The trade against bin-packing: this version requires holding the entire bin in memory at once (~128 MB plus overhead). For Artemis-typical bin sizes that's fine; for larger bins, replace step 2 with a streaming k-way merge over already-sorted source files. The Z-order variant differs only in how the sort keys are computed — replace step 3's lexsort_to_indices with a Z-order-key computation followed by an integer sort.


Key Takeaways

  • The small-file problem is structural: ingest commits at a cadence faster than the target file size justifies produce small files; over time the file count grows linearly with commit count and per-file overhead dominates query latency.
  • Compaction is an overwrite commit that uses the Module 2 CAS protocol.
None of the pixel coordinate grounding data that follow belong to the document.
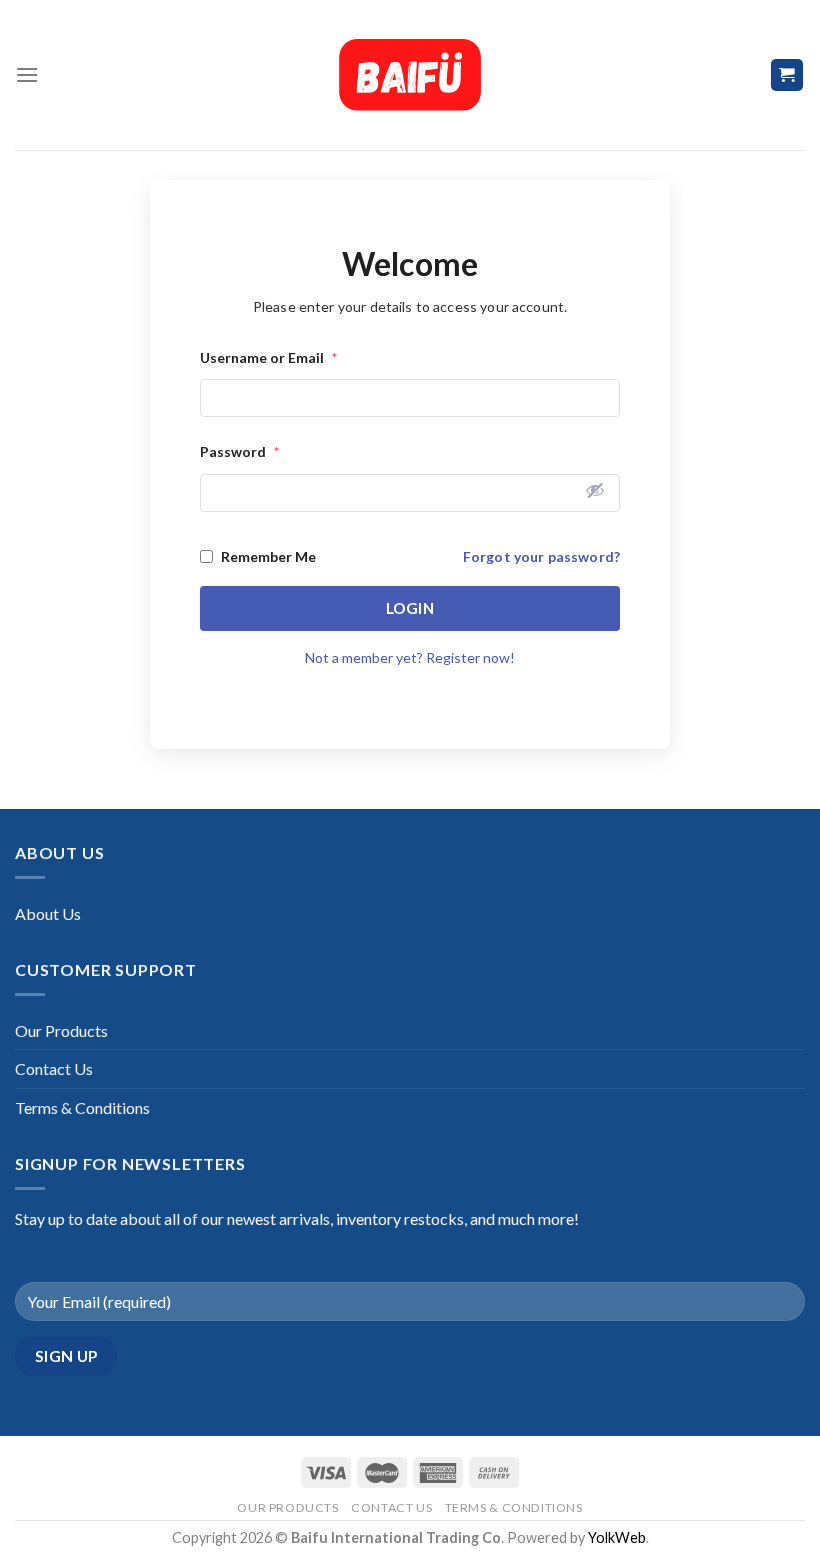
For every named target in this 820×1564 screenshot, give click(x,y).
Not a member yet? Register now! (410, 657)
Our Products (61, 1030)
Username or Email (268, 357)
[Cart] (787, 75)
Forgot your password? (541, 556)
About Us (48, 913)
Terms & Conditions (82, 1107)
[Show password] (595, 490)
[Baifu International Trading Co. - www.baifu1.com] (410, 75)
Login (410, 608)
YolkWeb (617, 1537)
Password (239, 451)
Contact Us (54, 1068)
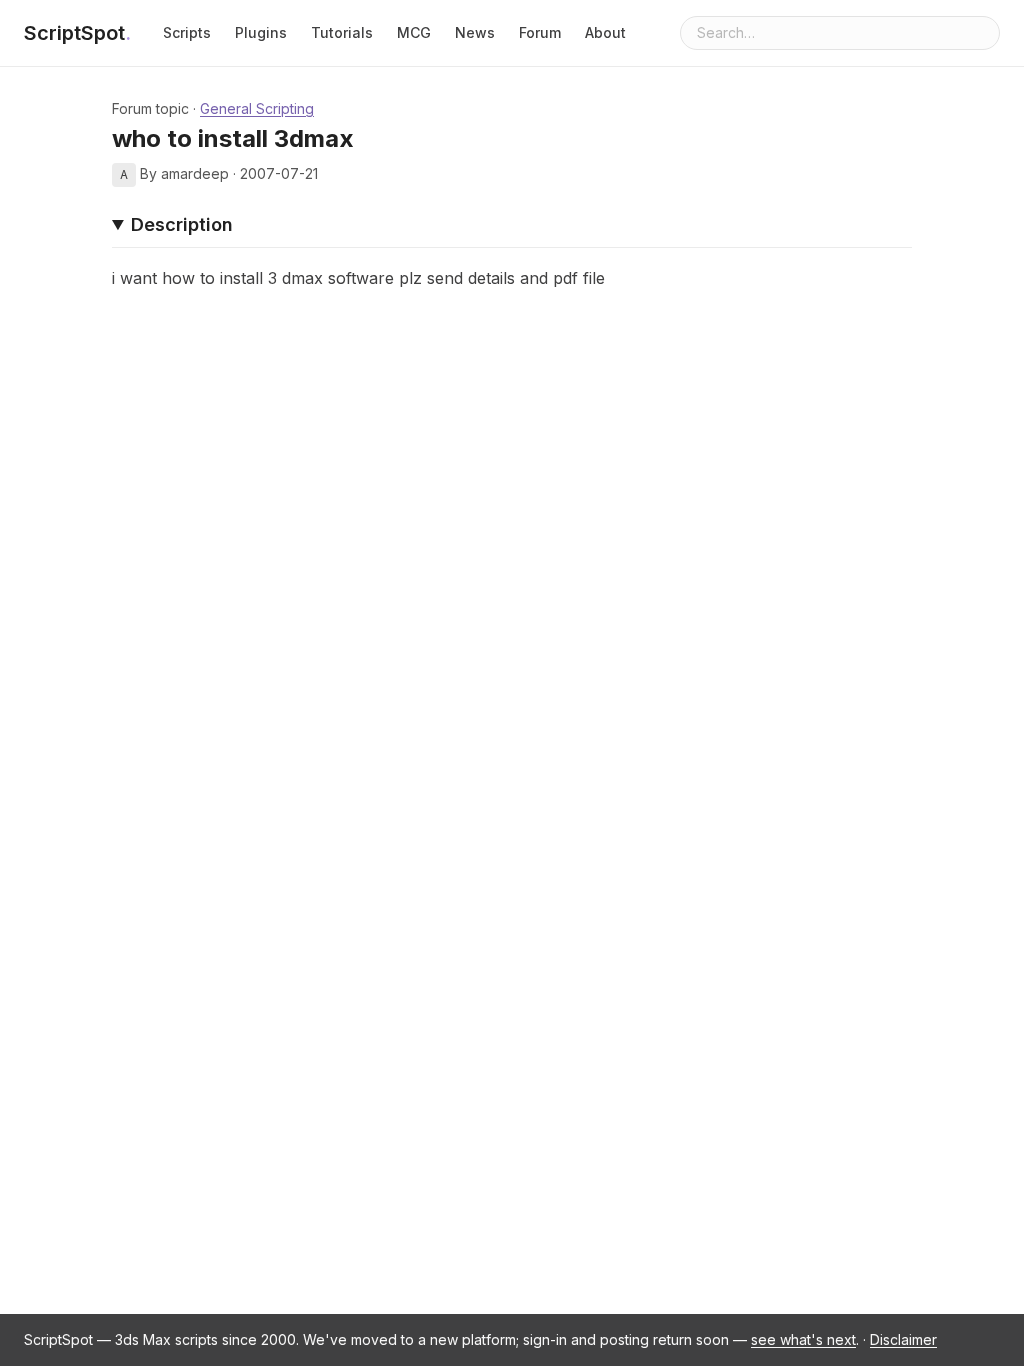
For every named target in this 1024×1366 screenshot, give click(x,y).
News (475, 32)
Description (182, 224)
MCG (414, 32)
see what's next (803, 1339)
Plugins (261, 32)
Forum (540, 32)
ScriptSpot (77, 33)
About (605, 32)
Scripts (187, 32)
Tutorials (342, 32)
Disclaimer (903, 1339)
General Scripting (257, 108)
It is safe under concurrent reads (snapshots are immutable; readers pinned to the pre-compaction snapshot see the old files) and safe under concurrent writes (the CAS protocol orders them).
  • Three compaction strategies with different tradeoffs: bin-packing (cheap, content-agnostic; doesn't improve clustering), sort-based (adds a sort; improves clustering on a single linear order), Z-order (adds Z-order key computation plus sort; improves multidimensional clustering at modest extra cost).
  • Resource pacing matters. Naive compaction degrades the live workload. Production compactors run with explicit bandwidth budgets, parallelism caps, and quiet-window scheduling.
  • Manifest compaction is the structural analog at the metadata layer. Both data file and manifest compaction follow the same overwrite-commit pattern; manifest compaction is cheaper because the metadata is much smaller than the data.